_Problems to work on_.
A) Do these statements agree with the forum post about the 10,000-point bonus? Answer yes or no for each and quote the deciding words. (i) The largest bonus offered is 10,000 points. (ii) The promotion covers spending between July 1st and September 30th. (iii) The poster had used the AGR card heavily during the last nine months.
B) Can you repeat word for word the part of the forum post about the 10,000-point bonus that begins at the words with "Is this targeted?" and stops after "was used minimally."?

_Source_.
☆ ☆ ☆

# 10,000 points Bonus



## abcnews (Sep 26, 2011)

Anyone else notice this Bonus... I just realized that it was there, even though it was up there for quite some time - on the website at AGR. Apparently, if I go online and register my credit card for the promotion at Chase - I can then earn a bonus for spending different amounts between July 1st and September 30th (90 day window). The Max is 10,000 points - which is nice, if you spend $5,000 or more during the promotion. And there are smaller bonuses for lesser amounts of spending.

Is this targeted? I saw it on the website at AGR.

I know that I had not been using my AGR Master Card very much in the last 9 months. I was working on a bonus at AMEX (spend $50,000 in 12 months - earn 25,000 bonus membership Rewards/75,000 total - which transfer to Continental). So my AGR card was used minimally.

☆ ☆ ☆

_Supplied entries_.
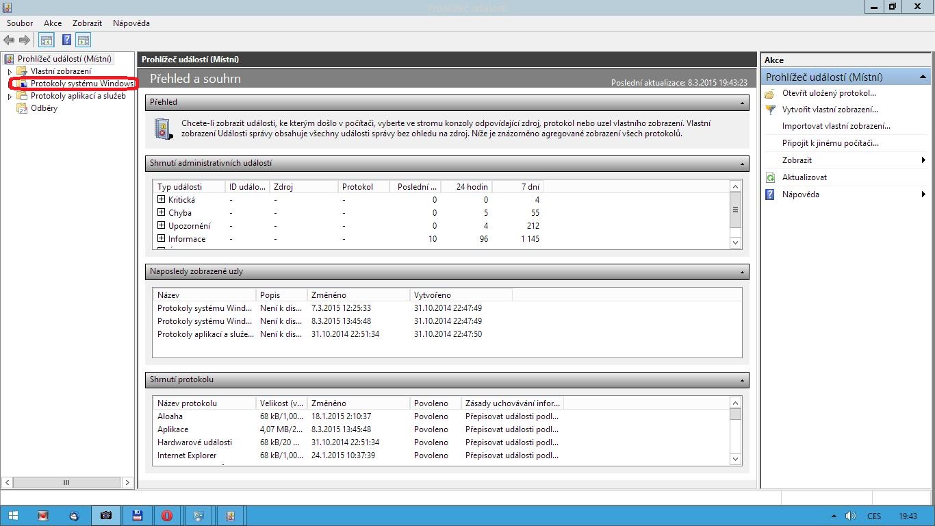The width and height of the screenshot is (935, 526).
Task: Open Opera from the taskbar
Action: [167, 516]
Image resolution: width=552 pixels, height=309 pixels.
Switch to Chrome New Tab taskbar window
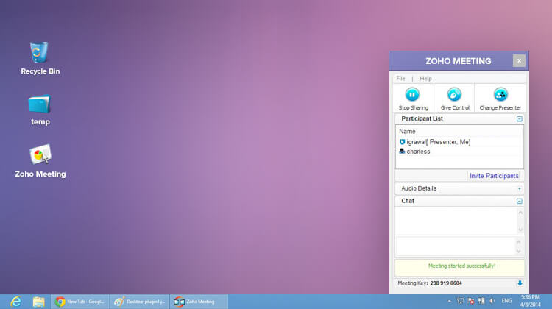81,301
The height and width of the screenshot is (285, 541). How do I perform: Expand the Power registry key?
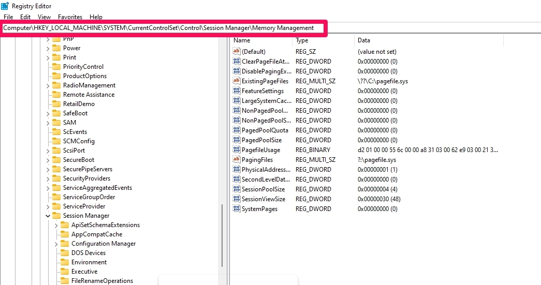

☆ ☆ ☆

_Worked solutions_.
A)
(i) Yes: "The Max is 10,000 points"
(ii) Yes: "between July 1st and September 30th (90 day window)"
(iii) No: "I know that I had not been using my AGR Master Card very much in the last 9 months."

B)
Is this targeted? I saw it on the website at AGR.

I know that I had not been using my AGR Master Card very much in the last 9 months. I was working on a bonus at AMEX (spend $50,000 in 12 months - earn 25,000 bonus membership Rewards/75,000 total - which transfer to Continental). So my AGR card was used minimally.